The commands you care about:

preload:
with no arguments, will attempt to preload the entire movie into ram.
preload startFrame, endFrame:
will attempt to load all score media in the designated frames.
preloadMember startMember, endMember:
will attempt to load members from the start member to the end into ram.
unload:
with no arguments, will attempt to unload the entire movie from ram. Except media displayed on the current stage frame.
unload startFrame, endFrame:
will attempt to unload all score media in the designated frames. Except media displayed on the current stage frame.
unloadMember startMember, endMember:
will attempt to unload members from the start member to the end into ram. Except media displayed on the current stage frame.
the memorySize:
the total memory for Director, a Shockwave or Projector in bytes.
the freeblock:
the total largest free chunk of memory available in bytes.
the freebytes:
the total amount of memory available in bytes.

So to create management routines, take all the above points together and determine what will work best for your title. When you determine your approach, create generic management routines that you can call with an argument or a list to either load or unload media. At certain points in my titles, I simply check the freeblock and see if any memory needs to be unloaded on an emergency. If that's the case, I simply unload everything that is not needed in the current section. All this is accomplished through routines explained in this paragraph. Greater control of what is needed for each section is accomplished by neatly organized casts and several lists of required members for each section. Since preloadMember takes a starting and ending member, these lists only contain the start and end members needed and all the required members will load. If your title uses reusable members throughout the title, you can set them to never unload or you can have a separate list of reusable items to load with the previous list.

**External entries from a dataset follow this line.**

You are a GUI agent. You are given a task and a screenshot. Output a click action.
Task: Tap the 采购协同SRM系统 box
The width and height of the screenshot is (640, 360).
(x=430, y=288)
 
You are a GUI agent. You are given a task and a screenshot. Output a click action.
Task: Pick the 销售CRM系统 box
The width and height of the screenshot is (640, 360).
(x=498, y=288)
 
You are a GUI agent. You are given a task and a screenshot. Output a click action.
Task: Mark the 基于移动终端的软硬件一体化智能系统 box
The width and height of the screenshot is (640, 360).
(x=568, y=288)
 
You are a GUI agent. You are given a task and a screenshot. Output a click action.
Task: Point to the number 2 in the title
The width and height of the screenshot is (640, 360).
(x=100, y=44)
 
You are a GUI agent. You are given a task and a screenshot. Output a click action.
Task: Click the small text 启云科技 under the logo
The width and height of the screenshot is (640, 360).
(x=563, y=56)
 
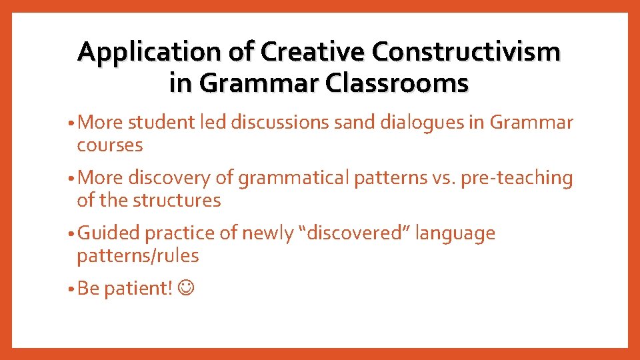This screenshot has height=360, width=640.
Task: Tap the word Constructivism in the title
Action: pyautogui.click(x=466, y=52)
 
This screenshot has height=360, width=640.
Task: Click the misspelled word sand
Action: pyautogui.click(x=348, y=123)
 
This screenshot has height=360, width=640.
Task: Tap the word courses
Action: pyautogui.click(x=110, y=145)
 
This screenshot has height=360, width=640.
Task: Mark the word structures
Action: pyautogui.click(x=176, y=200)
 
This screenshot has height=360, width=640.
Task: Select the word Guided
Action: pyautogui.click(x=109, y=234)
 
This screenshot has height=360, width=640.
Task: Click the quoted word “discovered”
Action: pyautogui.click(x=354, y=233)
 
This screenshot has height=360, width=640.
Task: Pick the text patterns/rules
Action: pyautogui.click(x=138, y=256)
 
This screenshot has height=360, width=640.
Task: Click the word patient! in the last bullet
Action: pyautogui.click(x=140, y=289)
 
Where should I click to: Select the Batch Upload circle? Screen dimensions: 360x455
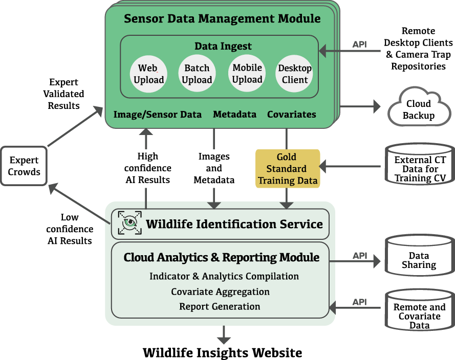point(197,74)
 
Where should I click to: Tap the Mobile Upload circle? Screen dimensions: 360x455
point(247,74)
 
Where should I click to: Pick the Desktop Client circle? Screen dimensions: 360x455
point(295,74)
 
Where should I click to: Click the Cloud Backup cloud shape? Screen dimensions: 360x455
point(418,108)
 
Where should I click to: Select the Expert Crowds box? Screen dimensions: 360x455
point(24,166)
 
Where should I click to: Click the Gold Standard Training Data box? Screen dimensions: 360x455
point(288,168)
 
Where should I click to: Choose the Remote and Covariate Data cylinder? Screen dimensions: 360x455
point(419,312)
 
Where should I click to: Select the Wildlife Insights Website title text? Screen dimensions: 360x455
point(222,352)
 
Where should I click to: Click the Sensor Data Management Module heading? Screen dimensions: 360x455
point(222,19)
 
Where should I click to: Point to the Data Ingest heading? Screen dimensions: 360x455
point(223,46)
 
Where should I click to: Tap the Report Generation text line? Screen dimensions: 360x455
point(220,306)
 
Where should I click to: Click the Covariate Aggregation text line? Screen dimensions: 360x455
point(220,291)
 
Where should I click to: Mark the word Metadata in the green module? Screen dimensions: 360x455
point(234,114)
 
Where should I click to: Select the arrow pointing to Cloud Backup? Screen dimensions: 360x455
point(361,106)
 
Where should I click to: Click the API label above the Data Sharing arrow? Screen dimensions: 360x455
point(360,255)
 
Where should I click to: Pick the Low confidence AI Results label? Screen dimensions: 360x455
point(69,229)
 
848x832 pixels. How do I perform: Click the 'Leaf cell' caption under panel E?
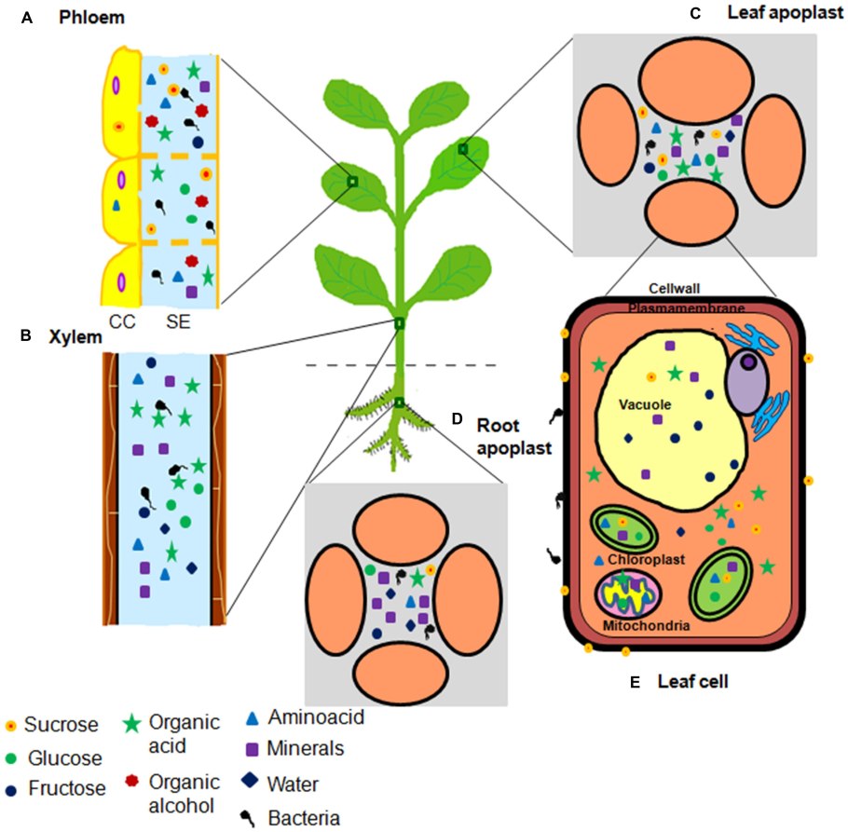(692, 682)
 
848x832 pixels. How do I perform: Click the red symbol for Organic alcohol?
(133, 781)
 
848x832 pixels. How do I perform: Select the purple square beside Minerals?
(251, 748)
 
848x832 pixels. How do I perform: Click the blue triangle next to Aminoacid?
(251, 718)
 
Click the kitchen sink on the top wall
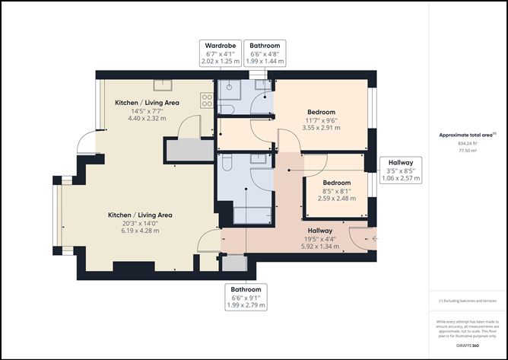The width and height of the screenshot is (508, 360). [x=164, y=84]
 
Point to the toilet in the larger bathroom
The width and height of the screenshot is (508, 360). [x=227, y=164]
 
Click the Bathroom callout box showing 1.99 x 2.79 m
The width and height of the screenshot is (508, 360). [x=246, y=297]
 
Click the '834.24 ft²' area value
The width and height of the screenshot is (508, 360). [x=468, y=143]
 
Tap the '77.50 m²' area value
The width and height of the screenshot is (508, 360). [x=468, y=151]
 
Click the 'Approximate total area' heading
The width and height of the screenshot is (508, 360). [x=467, y=135]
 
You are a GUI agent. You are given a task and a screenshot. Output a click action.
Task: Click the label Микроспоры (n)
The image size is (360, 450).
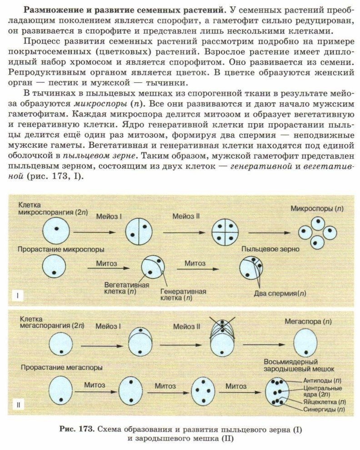click(x=313, y=209)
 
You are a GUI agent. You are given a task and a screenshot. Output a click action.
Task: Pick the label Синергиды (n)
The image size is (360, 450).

Now while you've got all that working, run one of the previously mentioned memory monitoring tools to see that it is actually working. For a final test, put your movies on a CD with a special check in the projector's startup code that will open one of the memory monitoring tools if a special key is held down on startup. Then you can see your memory management running in the target environment and rest assured that your clients will not have memory problems when running their title.

A Director user since 1987, Alex (Zav) Zavatone has worked on the engineering teams for both Director and Shockwave, 4, 5, 6 and 7. Recent investigations find him developing foundation classes for Director with asynchronous process management and other life threatening activities. In its early days, he had something to do with this Internet thing known as "DOUG". A noted ne'erdowell, slacker and laggard, Mr. Zavatone is nonetheless is trusted by children, small animals and the elderly. In his spare time, Mr. Zavatone rehabilitates lame desert trout.